La tematica di genere è molto sentita da chi lavora proiettato verso le stelle: “Faccio parte di un gruppo locale di Roma dell’associazione Women in Aerospace Europe, dove coordino un progetto di ricerca sul tema della parità di genere in ambito STEM (cioè le materie scientifiche, tecnologiche, matematiche, ingegneristiche) e aerospaziale. Tutti ambienti ancora prettamente maschili”. Eppure è stata una donna afroamericana, Katherine Johnson, a calcolare le traiettorie che portarono l’uomo sulla luna. “Sono molte le donne che hanno dedicato la loro vita alla ricerca spaziale, è importante che questo settore sia senza discriminazioni o distinzioni di genere”.
Alice era in Giappone tra febbraio e marzo 2020, quando è arrivata la pandemia. “All’inizio si facevano pochi tamponi, poi iniziarono a farli solo a chi aveva sintomi gravi – ricorda -. Parliamo di un Paese dove già prima del Covid-19 il 60% della popolazione era abituato a portare la mascherina”. Le restrizioni, poi, interessavano di più gli stranieri. “Il governo varò una serie di misure rimaste in vigore fino a settembre dello scorso anno, tra cui l’impossibilità di rientrare nel Paese per chi non fosse giapponese”. Sono i mesi in cui il comitato olimpico internazionale decide il rinvio delle Olimpiadi di Tokyo 2020. “L’azienda non ci permetteva lo smart working, l’unica possibilità di flessibilità mi è stata data attraverso la rinuncia di parte dello stipendio. La pandemia ha scosso tutti – afferma – in quei mesi ho deciso di ritornare vicino la mia famiglia”. Ma tra le possibilità che le si prospettano le differenze sono disarmanti: “In Italia ci sono molte aziende che lavorano nel mio campo. Bravura e competenza non mancano – afferma- ed è un peccato quando ti accorgi che l’unica problematica è che appartieni ad una categoria bistrattata: quella dei giovani”. Ad Anversa le hanno proposto un contratto simile a quello che ha in Giappone, dall’Italia invece non sono arrivate offerte paragonabili.

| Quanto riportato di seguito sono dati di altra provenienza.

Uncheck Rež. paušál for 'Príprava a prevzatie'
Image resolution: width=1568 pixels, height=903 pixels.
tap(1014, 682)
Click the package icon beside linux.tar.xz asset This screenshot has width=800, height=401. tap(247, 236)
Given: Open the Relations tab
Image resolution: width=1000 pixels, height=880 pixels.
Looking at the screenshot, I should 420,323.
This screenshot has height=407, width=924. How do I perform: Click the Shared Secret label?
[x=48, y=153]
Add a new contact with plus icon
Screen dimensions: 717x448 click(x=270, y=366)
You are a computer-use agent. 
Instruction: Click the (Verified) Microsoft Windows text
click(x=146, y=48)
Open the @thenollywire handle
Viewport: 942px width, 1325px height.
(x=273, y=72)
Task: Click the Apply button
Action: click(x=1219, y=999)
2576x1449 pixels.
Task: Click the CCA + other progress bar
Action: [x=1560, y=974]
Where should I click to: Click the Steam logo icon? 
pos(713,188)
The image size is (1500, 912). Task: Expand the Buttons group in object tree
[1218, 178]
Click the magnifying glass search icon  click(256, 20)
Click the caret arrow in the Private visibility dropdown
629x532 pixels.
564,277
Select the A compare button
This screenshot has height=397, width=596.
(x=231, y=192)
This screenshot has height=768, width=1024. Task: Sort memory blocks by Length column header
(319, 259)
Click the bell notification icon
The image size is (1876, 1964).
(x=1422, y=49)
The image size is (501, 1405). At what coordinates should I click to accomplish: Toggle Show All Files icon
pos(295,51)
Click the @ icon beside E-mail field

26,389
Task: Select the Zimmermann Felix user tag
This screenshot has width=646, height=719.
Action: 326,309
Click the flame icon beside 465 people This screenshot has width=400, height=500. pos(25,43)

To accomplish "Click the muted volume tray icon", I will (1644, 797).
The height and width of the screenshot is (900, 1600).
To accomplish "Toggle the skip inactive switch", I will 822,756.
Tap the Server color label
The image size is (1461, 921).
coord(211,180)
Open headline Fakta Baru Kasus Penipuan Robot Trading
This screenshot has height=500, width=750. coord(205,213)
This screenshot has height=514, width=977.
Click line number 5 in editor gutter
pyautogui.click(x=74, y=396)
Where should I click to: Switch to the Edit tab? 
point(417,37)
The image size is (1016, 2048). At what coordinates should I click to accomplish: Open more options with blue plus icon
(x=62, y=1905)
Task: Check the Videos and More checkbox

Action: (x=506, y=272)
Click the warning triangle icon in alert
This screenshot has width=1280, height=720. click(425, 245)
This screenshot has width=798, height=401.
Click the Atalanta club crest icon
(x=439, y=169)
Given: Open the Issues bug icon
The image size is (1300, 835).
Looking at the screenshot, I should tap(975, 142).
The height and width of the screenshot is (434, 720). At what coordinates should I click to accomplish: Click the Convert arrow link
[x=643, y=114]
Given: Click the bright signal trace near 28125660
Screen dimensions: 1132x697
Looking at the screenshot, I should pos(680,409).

E le sue responsabilità lavorative in Belgio sono cresciute: “Sono sia ingegnere di sistema che manager per le forniture di un progetto per la Stazione Spaziale Internazionale (ISS): l’International Berthing and Docking Mechanism (IBDM), un meccanismo di attracco a basso impatto per veicoli spaziali grandi e piccoli”. Con giornate di lavoro caratterizzate da orari flessibili e attenzione ai bisogni del dipendente. “Sono convinta che lo smart working, se usato in modo intelligente, può far risparmiare tempo sia al lavoratore che all’azienda”. Per la sua Italia è soltanto un arrivederci? “Non rinuncerò alla speranza di rientrare ma dovrà valerne la pena. Spero che il mio Paese decida quanto prima di investire in noi giovani. Quale sarebbe altrimenti il suo futuro, se non riesce ad attirare e trattenere i giovani lavoratori?”.